Изменить размер шрифта - +

А ведь так же поют хвалы и Штадлеры, эти радетели народного духа, эти народные адвокаты, они уверены, что народ только их одних и ждал, их, поклонников всего немецкого, которые, изнывая от отсутствия настоящей войны, дырявят себе рапирами лица, и такой вот господин Штадлер, австрийский омбудсмен и народный защитник, превосходящий по рангу государственного секретаря, и его обагренные кровью товарищи, поднимающие свои пивные кружки за корпоративный дух, витающий над их головами во время попойки, возносят все новые и новые хвалы, а остальные радостно присоединяются к их хору. Они не знают, кого или что они восхваляют, но продолжают воспевать его, это дивное немечество, несомненно превосходящее все на свете, потому, что бы оно ни делало, оно не испытывает никаких сомнений, оно ведь все знает наперед, не важно, на какой перед. Сквозь их исполосованные рубцами дырявые щеки свистит ветер, получается хороший сквозняк, и хотя до шквала и шторма далеко, но он вот-вот грянет, ведь штурмовики обещали участвовать в нашей передаче, он еще грянет, совершенно точно, полчища германцев тупо и послушно движутся в авангарде, а шквал, когда он наконец-то грянет, вышибет им мозги с той стороны, где нет еще ни одной дырки. Но сколь многие по-прежнему слушают их под полыхание огней солнцестояния, не скрывая от себя, о чем они думают, и не утаивая своих мыслей от других, интересующихся этими делами в неменьшей степени. Я слышу, как они тяжелым шагом расходятся от костров, разнося с собой пожары или унося хоть пару полешек, чтобы подкинуть в огонь, — так что с того, что слышу? Я ведь слышу даже, как растет трава, а уж тяжелую их поступь вряд ли пропущу. Благодарю за замечание, я и сама слышу, что слушать здесь нечего.

Я, разумеется, преувеличиваю, ведь они могут водить компанию с теми, с кем хотят. Никто из прежних тут больше не ходит, и сапог уже никто не носит, а эти носят разноцветные фуражечки, ленты — перевязи на груди и брелоки, а их разговоры — брызганье слюной за пивным столом, как с горечью сказал о них Альберт Драх, писатель и эмигрант, и все-таки ему пришлось бежать от них, а вот его матери убежать не удалось, и вот они выставляют напоказ шрамы на лице, как акула свои зубы. С той только разницей, что акуле-то зубы нужны.
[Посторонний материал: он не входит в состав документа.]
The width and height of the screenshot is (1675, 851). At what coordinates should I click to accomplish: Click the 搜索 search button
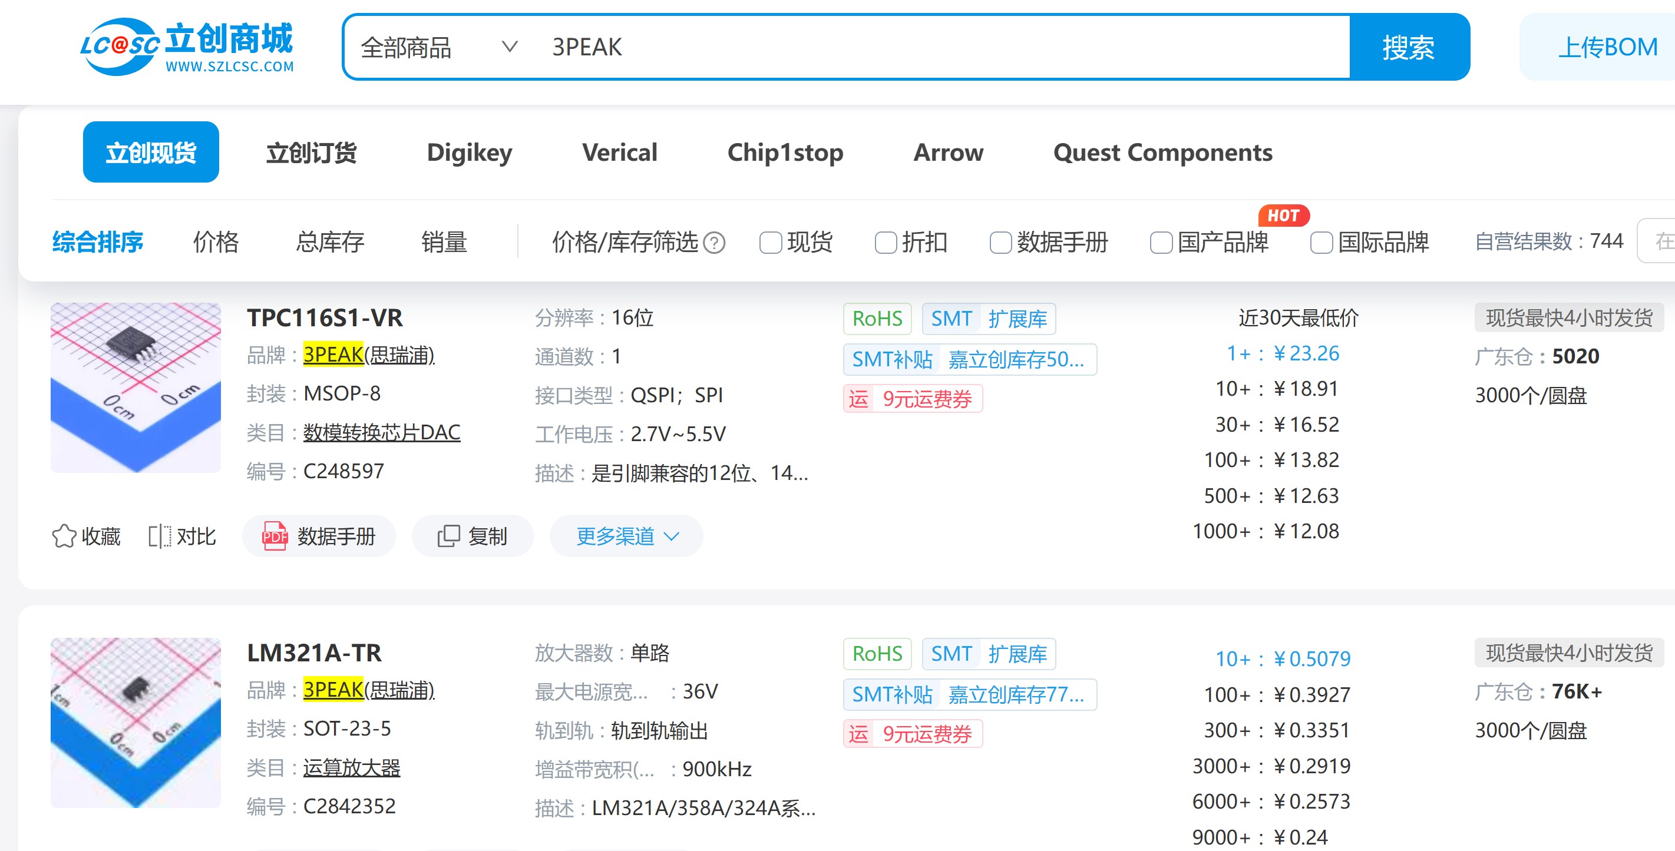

Это же просто-напросто искусство. Это всего-навсего жизнь, и в ней приходится быть посторонним и вылетать вон. Гейне тоже был посторонним, как досадно! Он мог бы поспособствовать моему росту, а без него другие, гораздо более опасные люди идут в рост и поднимаются вверх, пока подъемная клеть не отяжелеет и не сорвется в ничто, которое ничего собой не представляет, ну, разве что стихотворение, а это — самое меньшее, что вообще бывает. А нечто большее, чем стихотворение, бывает еще реже. Но это стихотворение защищает нечто действительно реальное — исторического субъекта, которого необходимо понимать как исторического, потому что он должен бороться за самого себя, знает об этом и борется, а потом искусство должно все это отбросить назад, причем всегда к самому себе, представ как отражение реальности, отвешивающей человеку пощечину. В результате остаешься ты и твоя неразрывная связь с некой ценностью, лежащей по ту сторону явленного мира, но полностью погруженной в этот мир. Мировоззрение, пропитывающее мир, субъективность и одновременно никогда не утихающий порыв к объективности, постижение смехотворности германо-штадлеров этого мира, знание об исходящей от них опасности и при этом способность лишь насмехаться над ними, являя собой пародию на все хамбахские надежды, пока язык не втоптали в мостовую: «А к черному с красным и золотым, / К твоему трехцветному стягу / Старогерманский сброд у меня / Отшиб еще в буршестве тягу», — сетовал Гейне. И до последнего времени не было никакого сомнения в том, что они укокошили бы его, если бы добрались. А кое-кто наверняка с удовольствием сделал бы это и сейчас, наверстывая упущенное. Но в их сторону мне и смотреть-то не хочется.